City of Sound is about cities, design, architecture, music, media, politics and more. Written by Dan Hill since 2001.

Monica Hernandez

Note: This is a summary of a talk given at Postopolis!, taken in real-time, with minimal editing. Reader beware! Postopolis! was organised by BLDDBLOG, City of Sound, Inhabitat, Subtopia, and the Storefront for Art and Architecture in New York, and ran from May 29th-June 2nd 2007. Flickr group for photos here. YouTube videos uploaded here. All Postopolis! posts here

Lifeform are a New York-based architectural firm, and Monica Hernandez runs the crowd the several great residential projects around the city. And that’s residential in the widest sense, including dealing with NYC’s very real homeless problem.

Consequently, their first project was the winner of an architectural competition based in the Bowery, an area with a rich and vivid history. It’s a poor, edgy place, but also full of the real life of downtown Manhattan beyond Prada and Dean & Deluca. (I’d written about the original architectural competition, coincidentally.)
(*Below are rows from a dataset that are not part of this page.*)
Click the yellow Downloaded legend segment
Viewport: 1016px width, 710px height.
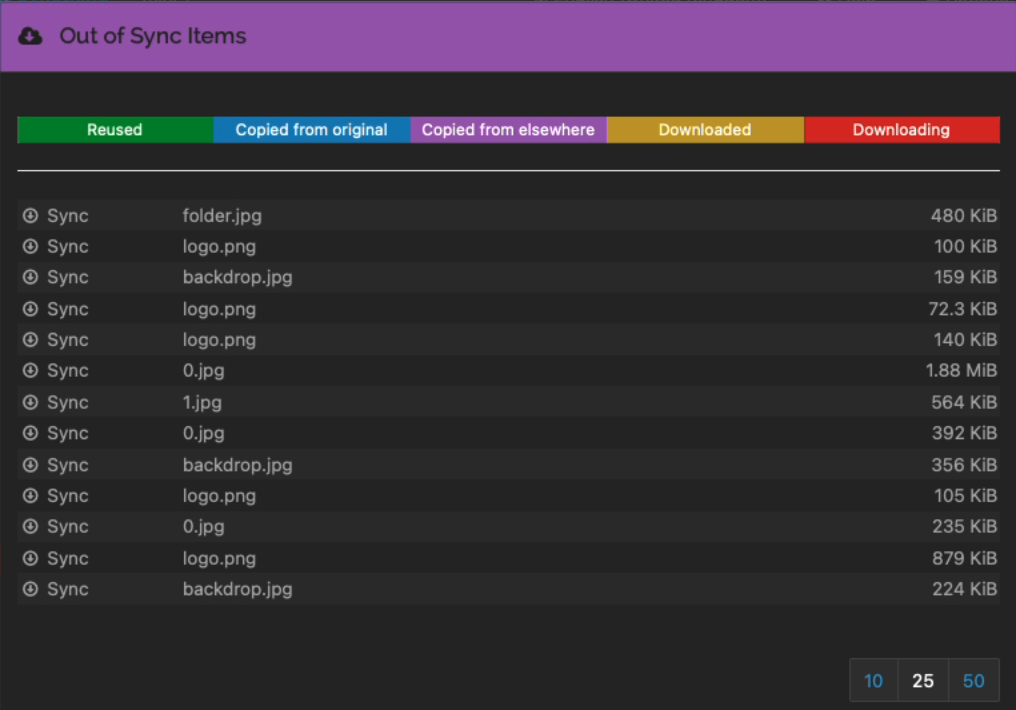pyautogui.click(x=705, y=130)
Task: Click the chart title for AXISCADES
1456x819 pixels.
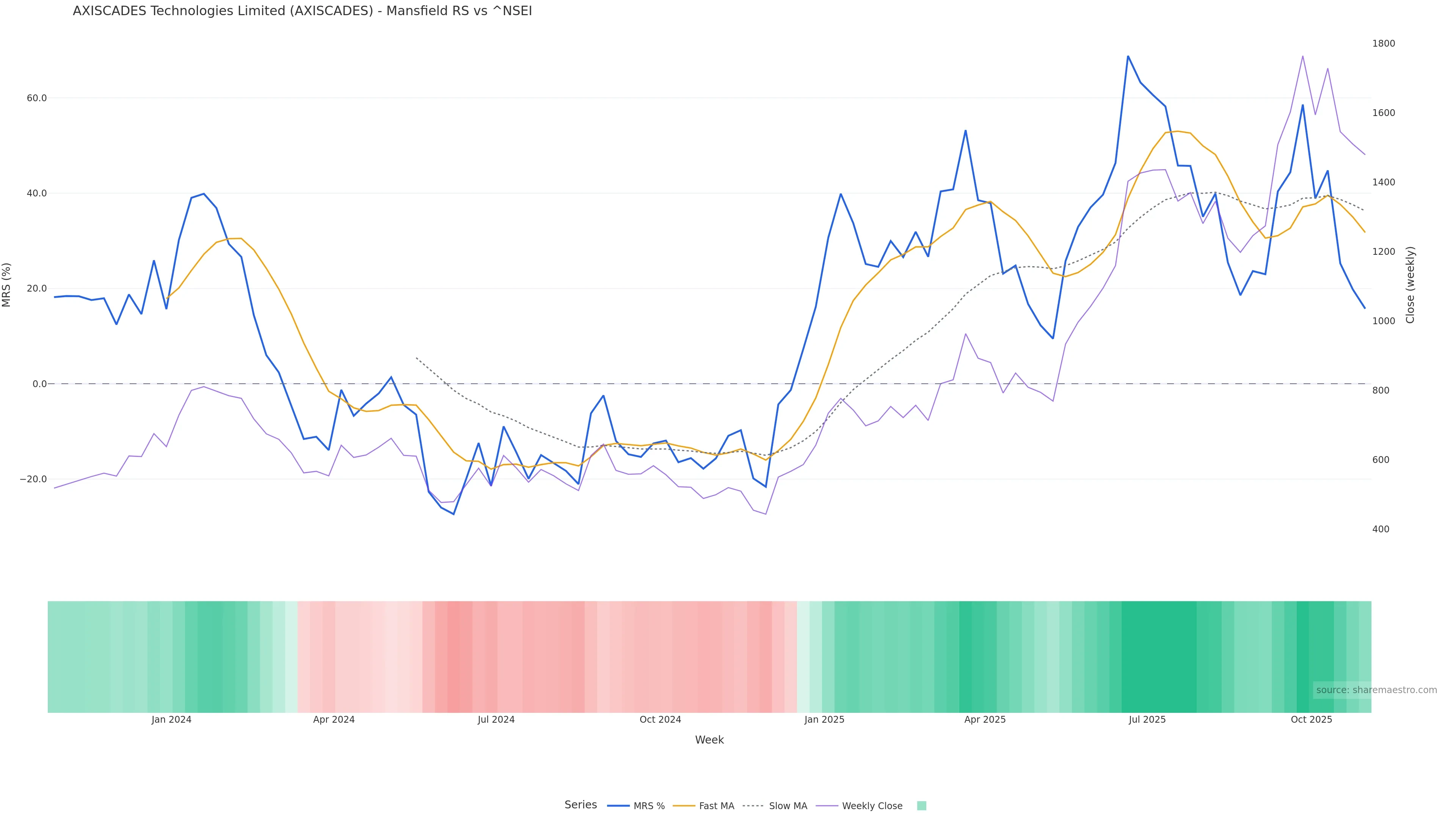Action: (x=303, y=11)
Based around an existing flophouse, they decided to build on the characteristics of that rather than trying to focus on creating longer-term living for the homeless. This is a switch on usual practice, and very smart I reckon. The old flophouse model had some extremely practical functions, in terms of short-term living. Hernandez outlined the key differences between the flophouse and the shelter: the former is about something that gives the user space, a private space at that, that you can lock up. The existing flophouse building had to be re-modeled, to add 3 more floors (for existing tenants), 2 for veterans, and provide 3 for people from street.
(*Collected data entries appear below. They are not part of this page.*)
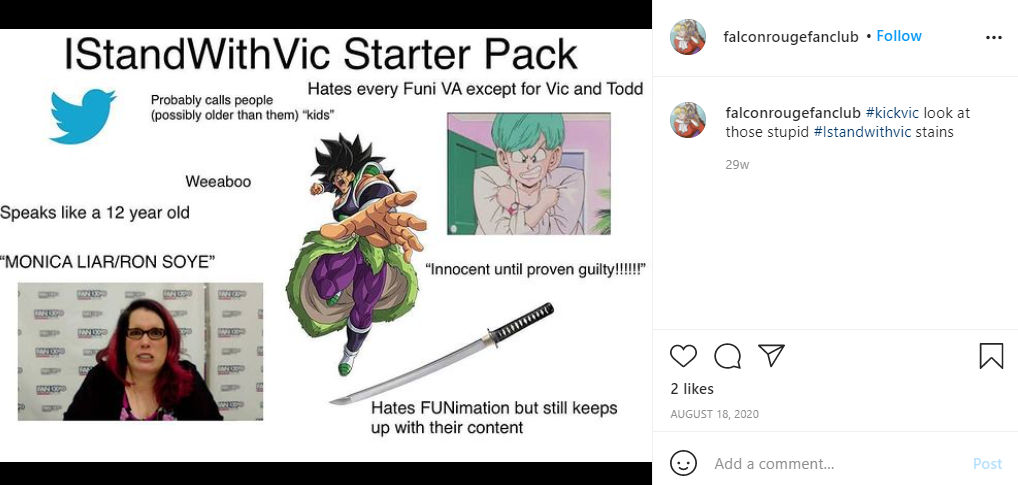The width and height of the screenshot is (1018, 485).
Task: Follow falconrougefanclub
Action: (899, 36)
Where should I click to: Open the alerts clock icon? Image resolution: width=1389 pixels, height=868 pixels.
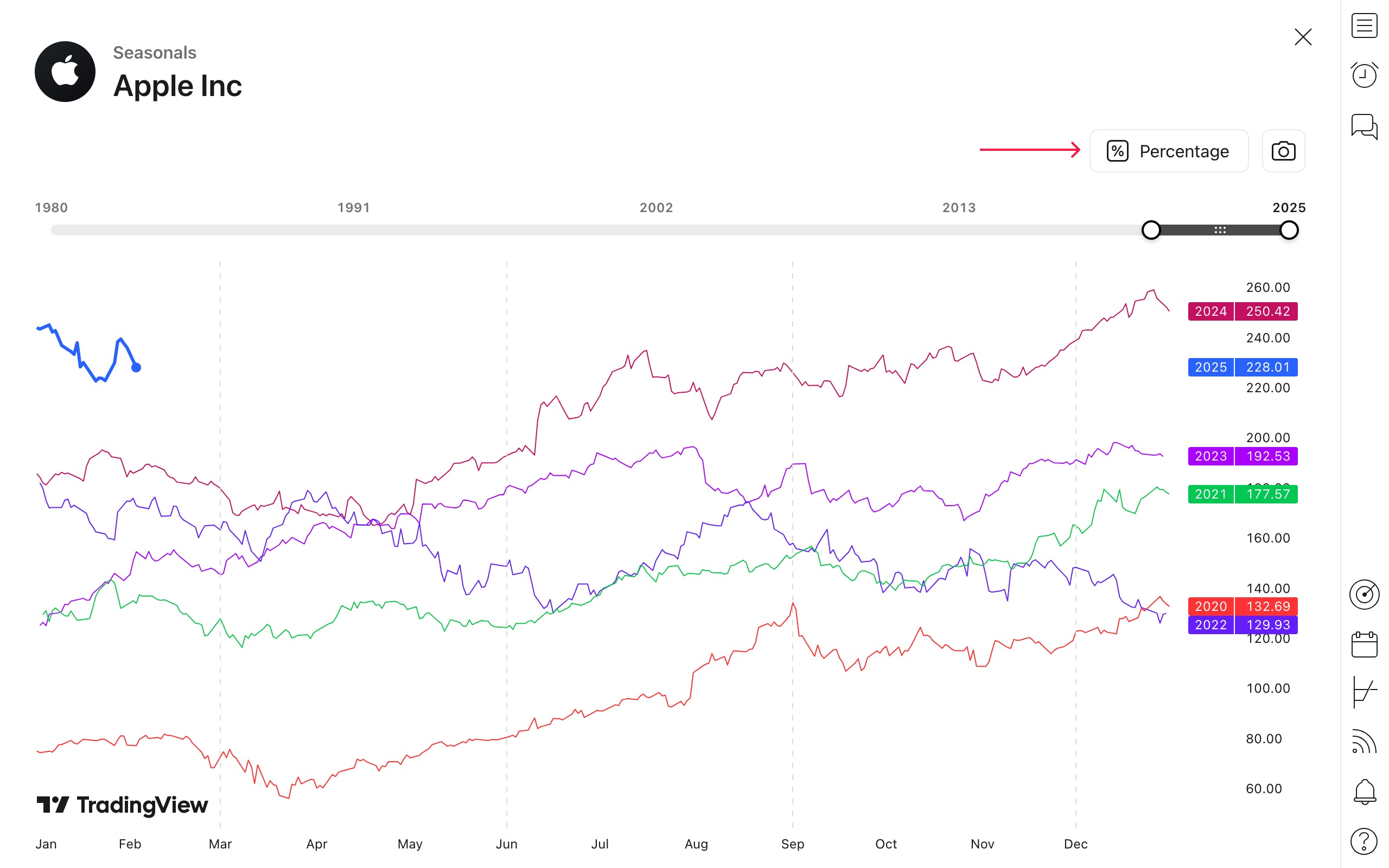point(1363,75)
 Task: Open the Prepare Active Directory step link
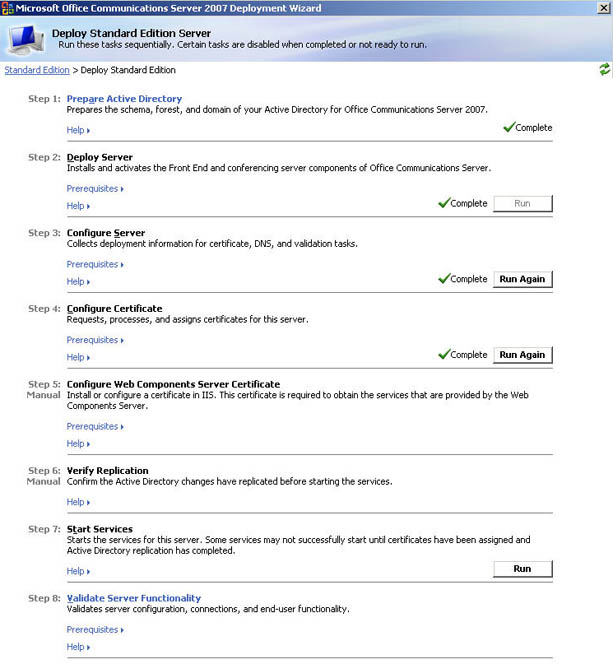pyautogui.click(x=124, y=99)
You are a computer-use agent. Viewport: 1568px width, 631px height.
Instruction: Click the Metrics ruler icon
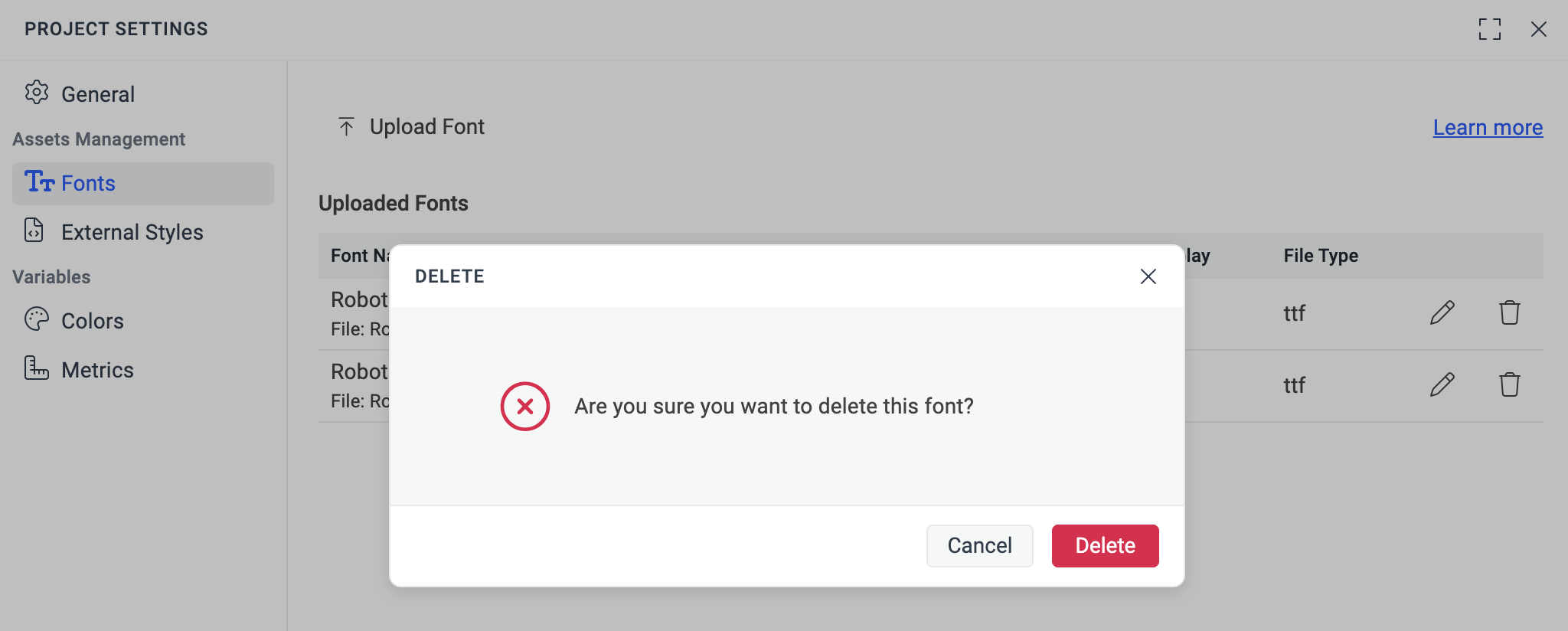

The approach Lifeform took was one based around a ‘kit of parts’, a reconfigurable unit that homeless people can quickly assemble and personalise. Lifeform had developed 3 main use-cases, or user archetypes/personae: Loner, Creator, Collector (though the differences weren’t explained in much detail.) At this point, Hernandez passed around examples of the material used in the kit – I thought this was a great touch, and surprisingly rarely done during Postopolis!. The materials were drawn from the aviation and maritime industries, and light, durable and colourful. Assembly time is around 6-8 hours, and the “packaging contains the entire project” i.e. the crate holds all the kit of parts, and the crate itself becomes the platform. It can be shipped in a van or truck, and transported pretty much anywhere.
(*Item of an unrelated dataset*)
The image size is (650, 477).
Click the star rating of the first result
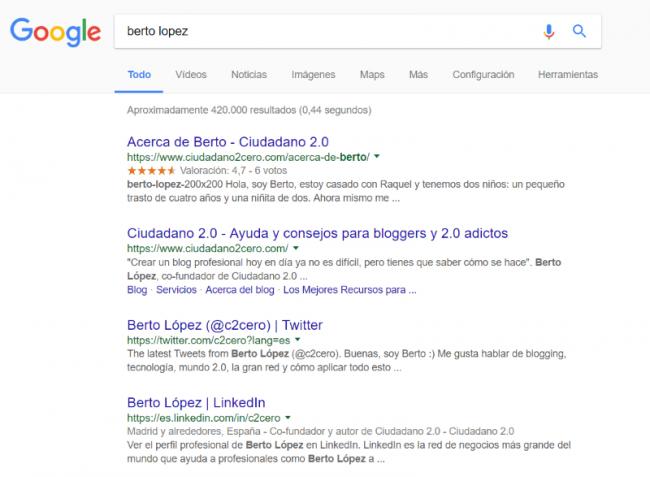(146, 171)
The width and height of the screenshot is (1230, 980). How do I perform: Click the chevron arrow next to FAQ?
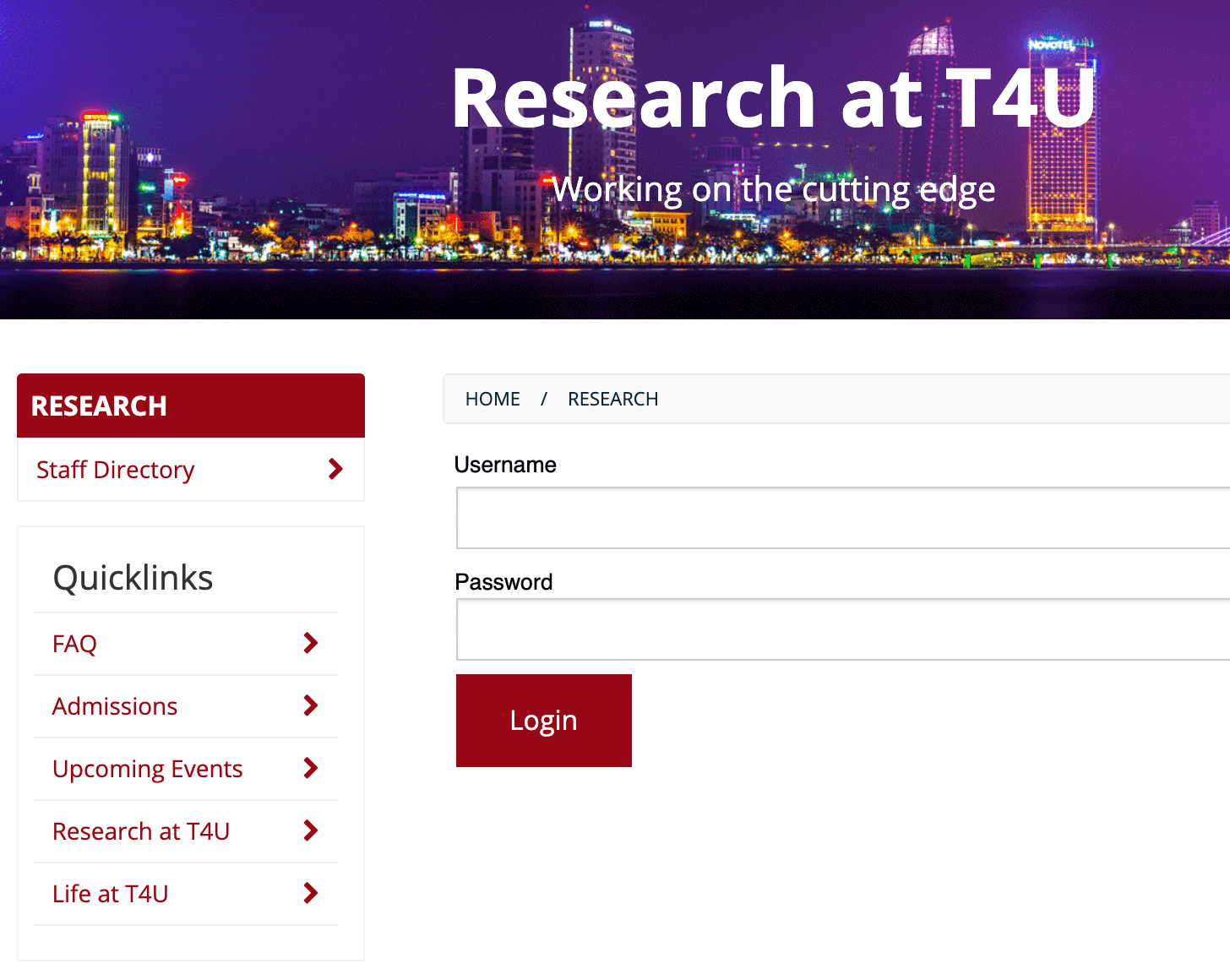[x=311, y=643]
Monica Hernandez plus materials on desk

Monica Hernandez plus materials on desk

This kit of parts also contains the DNA of potential community, in that building your own shelter can be performed as a communal activity, and the various door on the shelter has openings onto long, narrow hallways, which can effectively become marketplaces or interior streets.

Kit of Parts

Although intended for homeless people, it’s clear that the Kit of Parts could be applied to many other situations. Hernandez indicates some visualisations of how units can be put together to make large spaces for families or different uses, like a hospital for instance. This evolution has much potential: as add-on habitats, “stand-alone writing cottages”, “children’s gazebo” etc. Hernandez fielded a question about this, as to whether this project originally for homeless men has become a project of a larger market? She notes that one doesn’t necessarily preclude the other, and that the project is still in development. Essentially, the kit of parts unit is about “dignified, ecologically responsible life”, whoever uses it. The cost of a unit is probably circa $4-5k.

Monica Hernandez

Hernandez indicates another project, Re-Order, in Brooklyn, is based heavily around analysis of the different living spaces and demographics of a community. Again, the principle is one of a kit of parts, here based around a catalogue of common units, activities and materials, which builders can select and configure, according to the site in question. These are prefabricated and again enable easy construction. As with the earlier Kit of Parts, possibility for community is emphasised, here with built-in common spaces that enable outdoor activities and retail spaces, provide daycare facilities, and so on.

ReOrder

Hernandez notes that throughout Lifeform’s recent projects in Brooklyn, they’re trying to use low-emisson glass, and green spaces in terraces and roof gardens etc, which again emphasises that materials and finish are as important as the configurable systems. It’s also heartening to see prefab-based projects that are drawn from research into communities, such that a configurable framework can still suggest appropriate use rather than something too open-ended. As Lebbeus Woods would remind us later, architects still have a responsibility to provide direction, even in the most open-ended systems. Much closer to the practicalities and constraints of the marketplace, Lifeform’s projects seem to suggest a delicate balance between open flexibility and suggested function.